Fake Zenmap. WinMRT sites target IT staff with Bumblebee malware

The Bumblebee malware SEO poisoning campaign uncovered earlier this week aimpersonating RVTools is using more typosquatting domainsi mimicking other popular open-source projects to infect devices used by IT staff.

BleepingComputer was able to find two cases leveraging the notoriety of Zenmap, the GUI for the Nmap network scanning tool, and the WinMTR tracerout utility.

Both of these tools are commonly used by IT staff to diagnose or analyze network traffic, requiring administrative privileges for some of the features to work This makes users of these tools prime targets for threat actors looking to breach corporate networks and spread laterally to other devices.  

The Bumblebee malware loader has been pushed through at least two domains - zenmap[.]pro  and winmtr[.]org. While the latter is currently offline, the former is still online and shows a fake blog page about Zenmap when visited directly.

When users are redirected to zenmap[.]pro from from search results, though, it shows a clone of the legitimate website for the nmap (Network Mapper) utility:

Fake nmap website delivering Bumblebee-infested installers
Source: BleepingComputer

The two sites received traffic through SEO poisoning and rank high in Google and Bing search results for the associated terms.

Google Search results
Source: BleepingComputer

Bleepingcolputer's tests show that if you visit the fake Zenmap site directly, it shows several AI-generated articles instead, as seen in the image below:

Innocuous blog loading on direct hits
Source: BleepingComputer

The payloads delivered through the download section ‘zenmap-7.97.msi’ and ‘WinMTR.msi, and they both evade detection from most antivirus engines on VirusTotal [1, 2].

The installers deliver the promised application along with a malicious DLL, as in the case of RVTools, which drops a Bumblebee loader on users' devices.

From there, the backdoor can be used to profile the victim and introduce additional payloads, which may include infostealers, ransomware, and other types of malware.

Apart from the open-source tools mentioned above, BleepingComputer has also seen the same campaign targeting users looking for Hanwha security camera management software WisenetViewer.

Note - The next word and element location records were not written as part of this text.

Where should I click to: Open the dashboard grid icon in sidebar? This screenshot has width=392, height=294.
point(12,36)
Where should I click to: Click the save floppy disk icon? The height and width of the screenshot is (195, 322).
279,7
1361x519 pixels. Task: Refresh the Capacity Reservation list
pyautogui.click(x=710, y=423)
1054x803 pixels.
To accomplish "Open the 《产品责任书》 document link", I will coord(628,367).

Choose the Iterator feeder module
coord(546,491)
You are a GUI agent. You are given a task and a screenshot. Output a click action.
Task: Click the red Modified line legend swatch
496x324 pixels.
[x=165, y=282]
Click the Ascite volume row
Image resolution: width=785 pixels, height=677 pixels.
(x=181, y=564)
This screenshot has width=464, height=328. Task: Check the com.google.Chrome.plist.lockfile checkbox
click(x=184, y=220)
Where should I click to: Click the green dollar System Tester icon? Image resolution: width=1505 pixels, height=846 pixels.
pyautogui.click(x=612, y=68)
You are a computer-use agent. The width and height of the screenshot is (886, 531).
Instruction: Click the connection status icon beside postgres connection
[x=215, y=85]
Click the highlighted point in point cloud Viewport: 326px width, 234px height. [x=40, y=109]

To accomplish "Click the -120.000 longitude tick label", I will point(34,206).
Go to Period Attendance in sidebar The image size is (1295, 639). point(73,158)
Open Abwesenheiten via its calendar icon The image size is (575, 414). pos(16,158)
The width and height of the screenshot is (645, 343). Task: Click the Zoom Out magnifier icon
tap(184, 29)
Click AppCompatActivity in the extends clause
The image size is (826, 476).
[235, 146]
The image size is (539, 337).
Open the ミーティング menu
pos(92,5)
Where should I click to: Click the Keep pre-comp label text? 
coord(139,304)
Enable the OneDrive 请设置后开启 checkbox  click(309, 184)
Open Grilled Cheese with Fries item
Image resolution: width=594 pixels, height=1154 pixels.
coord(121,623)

Cyjax’s researcher Joe Wrieden also spotted a trojanized version of the video management software Milestone XProtect being part of the same campaign, the malicious installers being delivered ‘milestonesys[.]org’ (online).

Official RVTools still offline

Both official RVTools domains - Robware.net and RVTools.com - are currently showing  a warning for users not to download the software from unofficial sites but don't make available the download link themselves.

Following allegations that the official RVTools site pushed a malware-laced installer, Dell Technologies denied the accusation saying that its sites did not distribute a trojanized variant of the product.

Dell stated that the official RVTools sites were taken offline because they were being the targets of distributed denial-of-service (DDoS) attacks.

One explanation for the attacks would be that the threat actor behind Bumblebee decided to take down the official download portals to drive to the malicious sites users searching for alternative sources for the tool.

To mitigate the risk of installing trojanized versions of legitimate software, the best recommendation is to make sure to get it from official sources and package managers.

It is also worth checking the downloaded installer's hash with a known, clean version before running it.